In the listing, locate the line containing "Where should I", then quote it and all following lines exactly. Omit pictures.

Supplied data Block Start

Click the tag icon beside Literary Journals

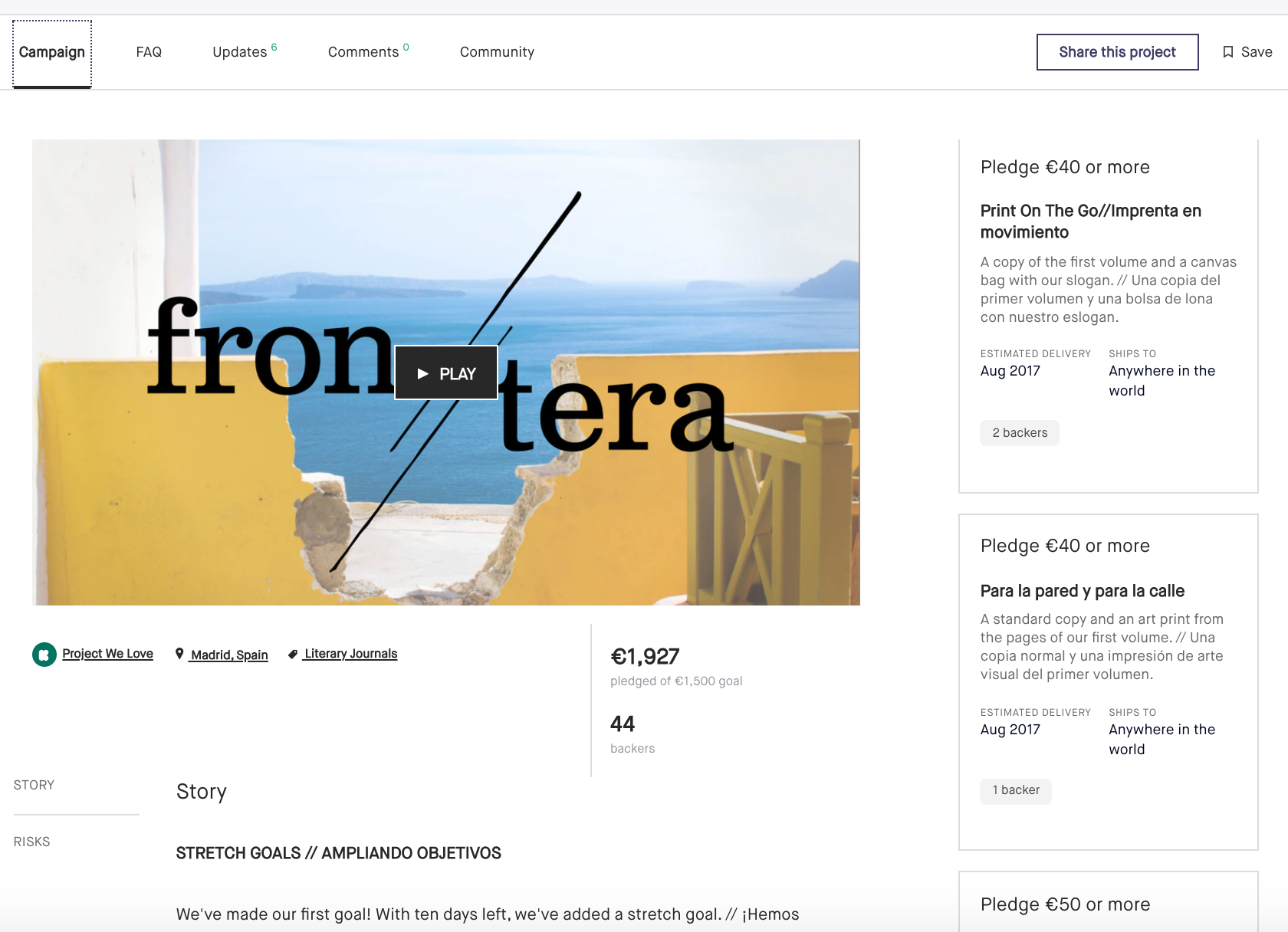click(x=292, y=655)
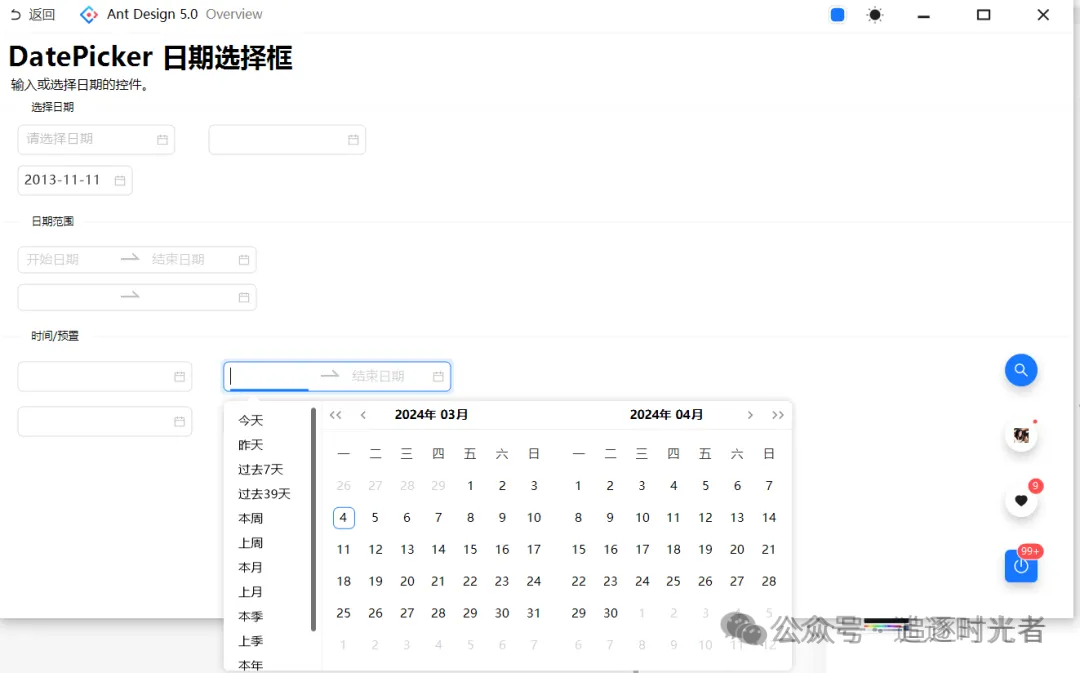
Task: Click the back arrow 返回 button
Action: (32, 15)
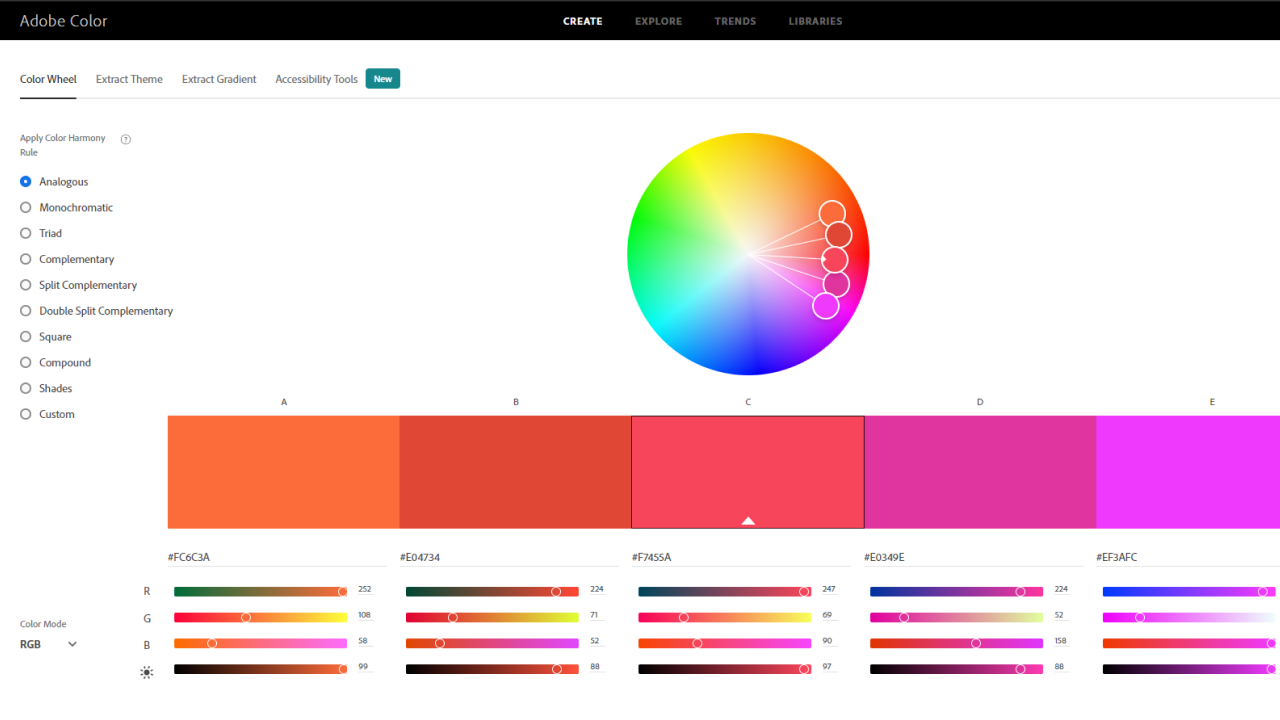1280x720 pixels.
Task: Click the topmost orange handle on color wheel
Action: point(832,213)
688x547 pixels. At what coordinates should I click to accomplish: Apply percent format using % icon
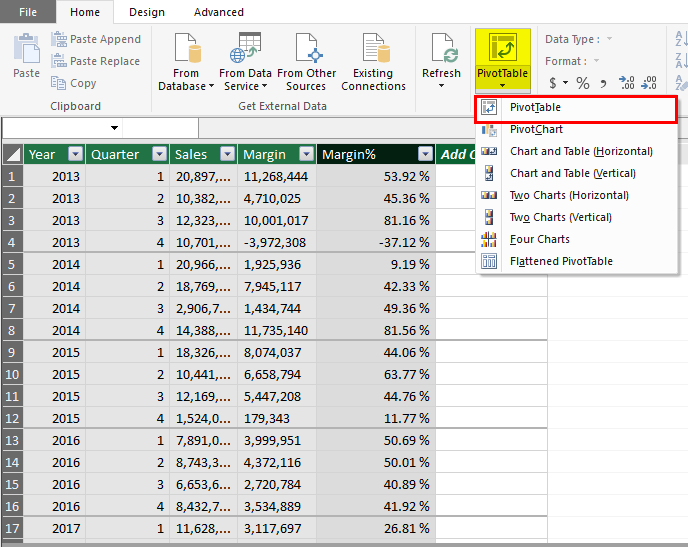[x=582, y=83]
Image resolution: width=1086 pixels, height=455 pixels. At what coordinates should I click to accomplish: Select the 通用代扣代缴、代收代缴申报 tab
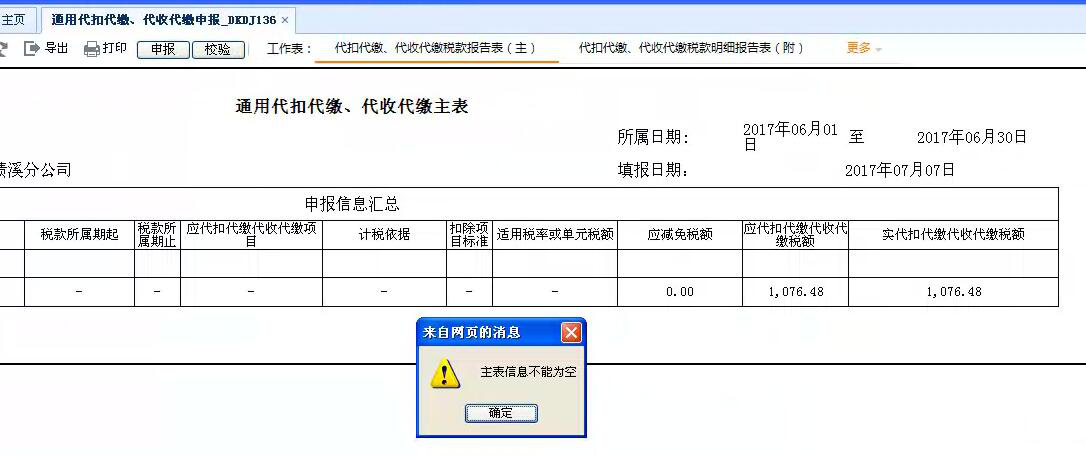(162, 20)
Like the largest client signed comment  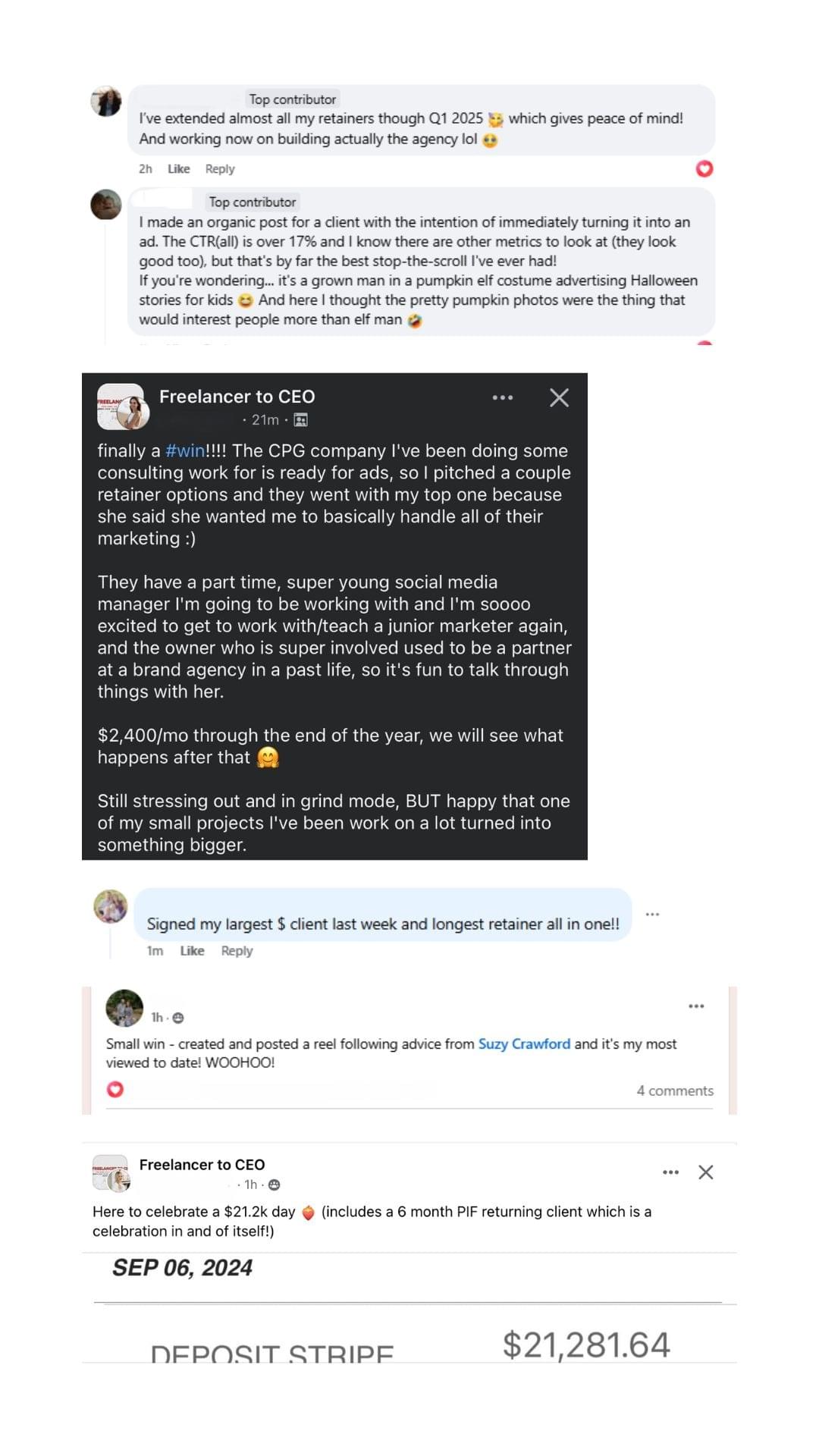[192, 951]
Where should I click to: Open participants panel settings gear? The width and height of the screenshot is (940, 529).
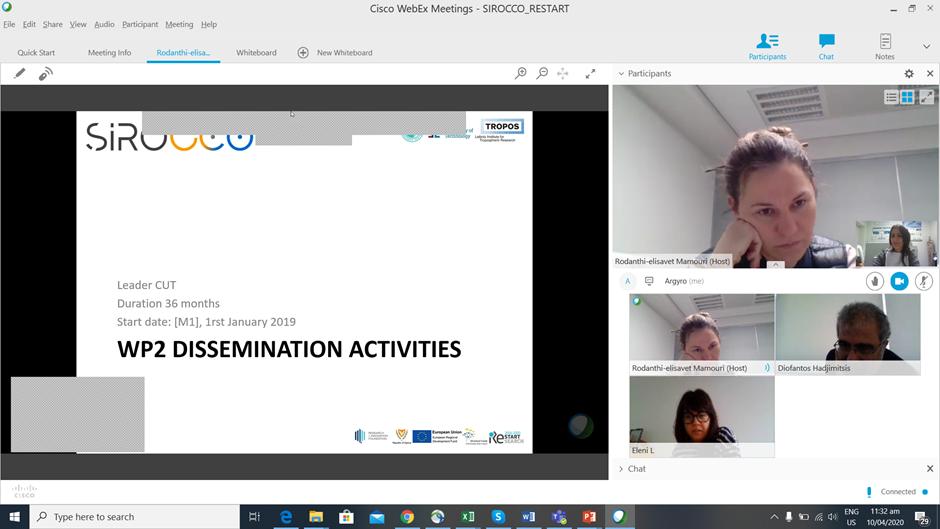click(x=909, y=74)
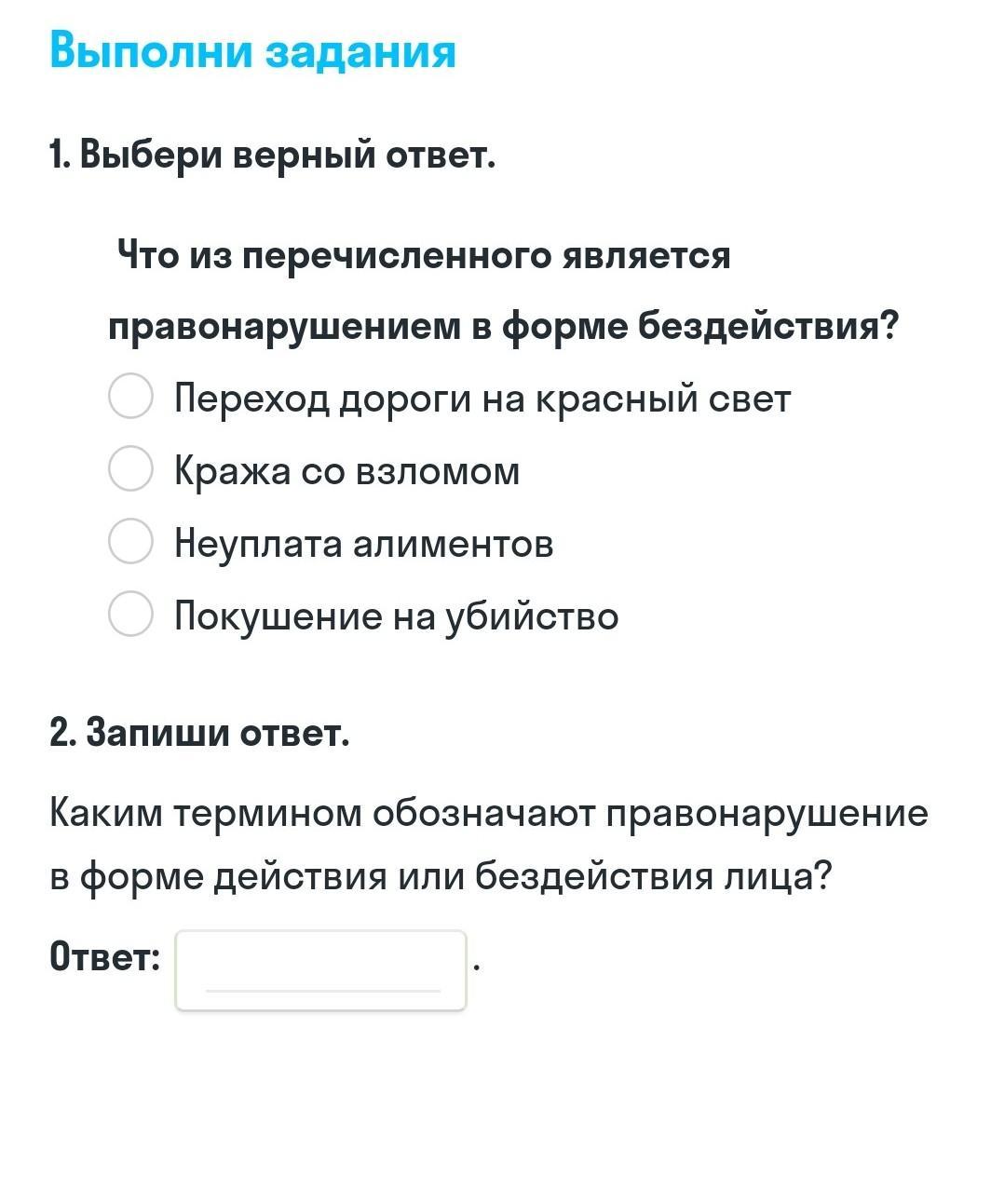Click the Переход дороги на красный свет label
This screenshot has width=991, height=1204.
[x=482, y=399]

Supplied data Block End

■ Task solution:
Where should I click to: Open participants panel settings gear? The width and height of the screenshot is (940, 529).
click(x=909, y=74)
Click the Переход дороги на красный свет label
This screenshot has width=991, height=1204.
[x=482, y=399]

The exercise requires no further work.